• info@esen.av.tr

    E-Posta Adresi

  • +90 216 606 37 34

    Telefon

Orman Tazminatı Davası

Orman Tazminatı Davası

Türk Medeni Kanunu 1007. Madde uyarınca tapu sicili tutulurken doğacak tüm zararlar devletin yükümlülüğü altındadır. Tapu sicilinde yapılan işlemler için devletin yetkilendirdiği memurlar görev alır.

Tapu sicili devletin kontrolünde tutulduğu için de kayıtlarda oluşabilecek her tür hatadan devlet sorumlu kabul edilmektedir. Tapu kayıtlarında ortaya çıkan hataların yol açtığı zararlar devlet tarafından karşılanır.
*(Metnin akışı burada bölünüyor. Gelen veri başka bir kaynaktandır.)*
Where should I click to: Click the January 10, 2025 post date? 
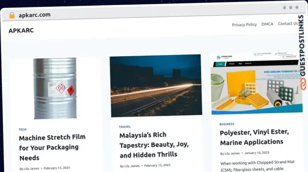(257, 153)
Tapu müdürü veya tapu memuru yapılan işlemlerde oluşan hataların sorumlusu olmasa dahi hukuki açıdan devlet oluşan zararın sorumluluğunu üzerine almaktadır. Tapuya kayıtlı taşınmaz orman sınırları içinde kaldığında tapu hükümsüz kılınır. Mülkiyet hakkı ihlal olan ve zarara uğrayan kişiler bu durumda hazineye karşı dava açabilir.

Orman Tazminatı Davası Nedir?

Ormanlar kamuya ait alanlardır. Ormanların kamu alanı olması onlar üzerinde mülkiyet hakkı kurulması yönünde engel teşkil eder. Günümüzde ortaya çıkan hukuki uyuşmazlıklar arasında gerçek kişilerin devraldığı özel mülkiyete konu taşınmazların orman vasfında olması yer almaktadır.

Gerçek kişiler özel mülkiyete konu taşınmazı satın alırken tapu kayıtlarına güven duyarak bu işlemi yapar. Bununla birlikte satın alınan taşınmazın orman vasfına sahip olması ve gerçek kişilerin satın alma işlemi sırasında bundan haberdar olmaması hukuki bir sorundur. Bu tür bir durumla karşılaşıldığında satın alma işleminin ardından devlet tapunun iptalini gerçekleştirdiğinde gerçek kişinin mağduriyet yaşaması kaçınılmaz olur.

Orman Tazminatı Nasıl Oluşur?

Orman tazminatı ile ilgili uyuşmazlıkların oluşma sebepleri arasında arazi kadastrosu ve orman kadastrosu çalışmaları yapılırken birbiri ile uyumlu hareket edilmemesi yer almaktadır. Bu çalışmaların uyumsuz olması özel mülkiyete konu edilmemesi gereken ormanlara yönelik tapu sicilinde hatalı ve yolsuz kayıtlara yol açmaktadır.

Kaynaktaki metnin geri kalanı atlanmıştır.